* About this exercise:
Using the data below, return every line that holds the word "computer".
——
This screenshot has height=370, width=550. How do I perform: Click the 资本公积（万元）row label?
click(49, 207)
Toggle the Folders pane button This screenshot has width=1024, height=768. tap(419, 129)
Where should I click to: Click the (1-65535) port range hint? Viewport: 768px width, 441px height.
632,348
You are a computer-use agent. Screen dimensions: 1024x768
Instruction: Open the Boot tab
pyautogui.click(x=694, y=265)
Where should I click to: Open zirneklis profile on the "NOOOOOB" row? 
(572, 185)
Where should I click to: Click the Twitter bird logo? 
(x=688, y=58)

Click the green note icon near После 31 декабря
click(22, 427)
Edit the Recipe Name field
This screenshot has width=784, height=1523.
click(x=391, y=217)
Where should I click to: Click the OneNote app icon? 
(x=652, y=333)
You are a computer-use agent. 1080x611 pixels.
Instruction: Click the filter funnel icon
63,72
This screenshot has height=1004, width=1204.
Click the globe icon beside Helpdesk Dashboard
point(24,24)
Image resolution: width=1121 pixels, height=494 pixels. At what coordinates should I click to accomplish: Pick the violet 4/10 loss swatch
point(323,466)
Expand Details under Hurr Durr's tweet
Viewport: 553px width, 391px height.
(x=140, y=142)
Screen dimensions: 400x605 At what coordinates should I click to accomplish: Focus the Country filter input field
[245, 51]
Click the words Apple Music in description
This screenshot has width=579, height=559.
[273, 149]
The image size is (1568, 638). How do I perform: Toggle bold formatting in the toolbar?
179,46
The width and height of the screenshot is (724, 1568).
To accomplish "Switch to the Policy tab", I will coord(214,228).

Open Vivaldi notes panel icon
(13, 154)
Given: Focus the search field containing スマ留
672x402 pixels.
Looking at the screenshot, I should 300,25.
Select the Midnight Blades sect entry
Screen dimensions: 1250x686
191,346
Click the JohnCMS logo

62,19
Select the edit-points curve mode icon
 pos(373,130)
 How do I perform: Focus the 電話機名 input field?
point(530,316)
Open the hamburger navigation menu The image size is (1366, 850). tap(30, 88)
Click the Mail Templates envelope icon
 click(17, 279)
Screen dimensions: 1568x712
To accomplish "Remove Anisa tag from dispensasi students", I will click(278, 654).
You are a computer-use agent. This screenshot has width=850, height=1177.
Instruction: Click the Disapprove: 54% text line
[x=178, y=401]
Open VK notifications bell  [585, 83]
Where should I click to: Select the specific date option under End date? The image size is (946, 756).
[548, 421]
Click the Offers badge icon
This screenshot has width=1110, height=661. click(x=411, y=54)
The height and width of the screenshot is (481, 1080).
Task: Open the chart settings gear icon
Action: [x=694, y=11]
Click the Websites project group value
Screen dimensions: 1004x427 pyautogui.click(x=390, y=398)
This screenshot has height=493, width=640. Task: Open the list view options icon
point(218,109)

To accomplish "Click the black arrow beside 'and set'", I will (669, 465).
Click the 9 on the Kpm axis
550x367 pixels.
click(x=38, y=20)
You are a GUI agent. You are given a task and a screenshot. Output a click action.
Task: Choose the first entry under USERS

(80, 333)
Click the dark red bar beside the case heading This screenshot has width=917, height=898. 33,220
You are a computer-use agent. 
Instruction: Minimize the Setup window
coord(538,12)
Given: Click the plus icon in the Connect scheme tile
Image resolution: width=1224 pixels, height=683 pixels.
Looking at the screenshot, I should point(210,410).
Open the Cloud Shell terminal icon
——
* Answer for this exercise:
You are a computer-use agent. Screen dimensions: 1024x768
You are a computer-use agent. 1080x611 pixels.
You are a computer-use agent. This screenshot has width=850, height=1177.
You are a computer-use agent. 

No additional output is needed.